> **TEXT EXTRACT**
Let's fit a model that predicts first-pass reading time from word frequency:

In [None]:
import statsmodels.api as sm
import statsmodels.formula.api as smf

model = smf.ols("RTfirstpass ~ word_freq", data=reading_measures)
results = model.fit()
results.summary()

`ols` means _ordinary least squares_, which refers to the method used to optimize the model parameters.

In the upper part of the summary, you can see the $R^2$ (proportion of explained variance) and the log-likelihood, which can be used as metrics for how well the model fits the data. $R^2$ is 0.043, meaning that this model can explain 4.3% of the variance in the first-pass reading times.

You can also see the two parameters (the `Intercept` and the slope for `word_freq`) listed in the lower part of the summary, with several interesting values:

- `coef`: the maximum likelihood estimate of the parameter/coefficient
- `std err`: the standard error, representing the uncertainty in the parameter value
- `t`: the t-statistic, which can be used to test the hypothesis that `coef != 0`
- `P>|t|`: the p-value for the t-test
- `[0.025 0.975]`: the 95% confidence interval; if 0 is outside this interval, the null hypothesis `coef == 0` can be rejected at the 0.05 level

Based on these values, we can conclude:
- The effect of word frequency are significantly larger than zero at $p < 0.001$.
- The effect of word frequency is negative, meaning that more frequent words take less time to read in the first pass.
- For every additional frequency percentage point, reading time increases on average by about 24 ms.

Let's plot the model's predictions to check how well they match the observed reading times:

In [None]:
sm.graphics.plot_fit(results, "word_freq")
plt.show()

We can also plot the residuals (i.e., the error term for each data instance):

In [None]:
plt.hist(results.resid, bins=50)
plt.xlabel("Error")
plt.show()

Our linear model assumes that the error terms are normally distributed, but clearly, this is not the case here. Apparently, our linear model does not fit the data very well. Here are some things you could try to improve it:

- Log-transform the independent or the dependent variable
- Removing data points where the word was skipped and only modeling the words that were actually fixated
- Averaging the reading measures over all subjects (to get rid of the between-subject variance)

> **NOTE:** The log-likelihood is only comparable between two models when they were fitted on the same data. Transforming the data is fine, but if you remove or aggregate data points, you will have to use other criteria for model comparison.

In [None]:
# TODO: Modify the dataset, fit a new model, and visualize the results

### Linear mixed-effects model

Some readers might generally read faster than others, and some readers' reading speed might be more affected by word frequency than others'. To account for this variability between subjects, we can use a linear mixed-effects model.

For this model, we are grouping our dataset by subjects and adding a random intercept $\gamma_{0,subj}$ for each group:

$y = \beta_0 + \beta_1 wordfreq + \gamma_{0,subj} + \epsilon$

In [None]:
model = smf.mixedlm(
    "RTfirstpass ~ word_freq", data=reading_measures, groups=reading_measures["subj_nr"]
)
results = model.fit()
results.summary()

> **PROVIDED INFORMATION**
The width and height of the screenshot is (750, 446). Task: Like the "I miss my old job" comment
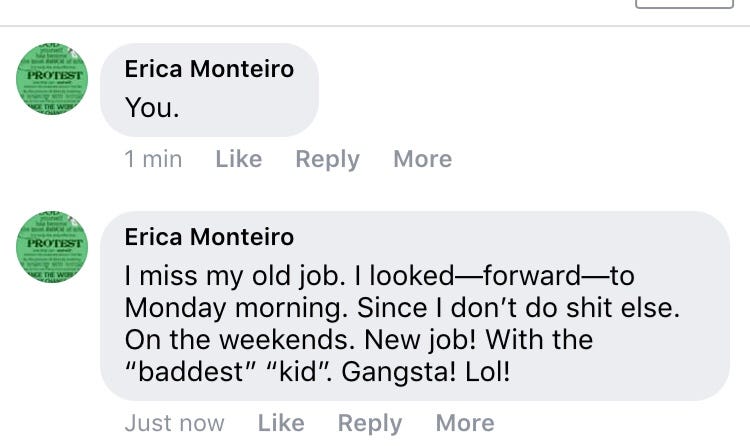[280, 423]
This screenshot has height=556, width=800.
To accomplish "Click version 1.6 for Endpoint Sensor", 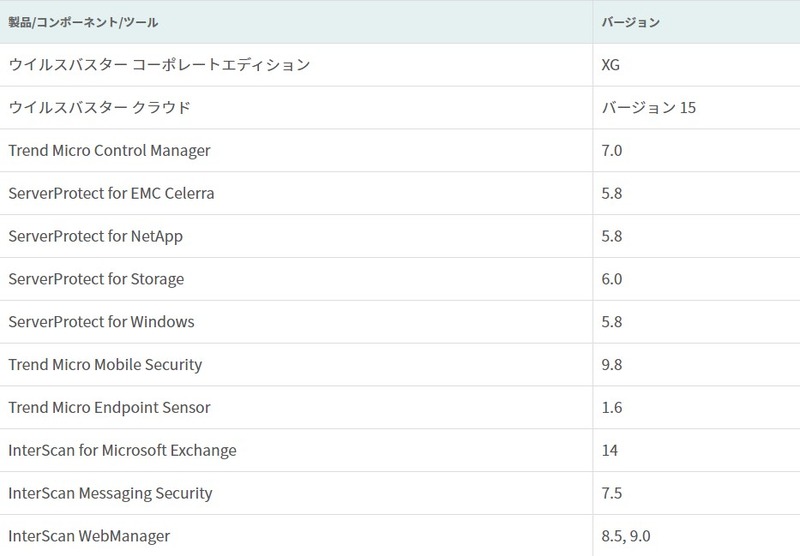I will click(612, 408).
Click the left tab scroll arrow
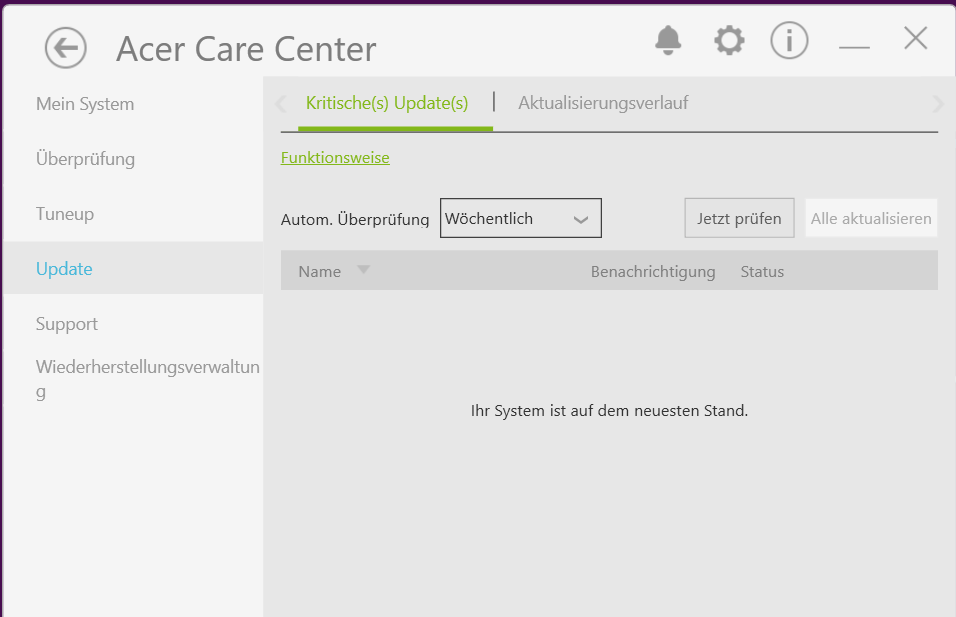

> **WORK INSTRUCTIONS**
Please transcribe everything in the regression tutorial from "### Linear mixed-effects" down to "linear mixed-effects model.".

> **RESULT FOR THIS TASK**
### Linear mixed-effects model

Some readers might generally read faster than others, and some readers' reading speed might be more affected by word frequency than others'. To account for this variability between subjects, we can use a linear mixed-effects model.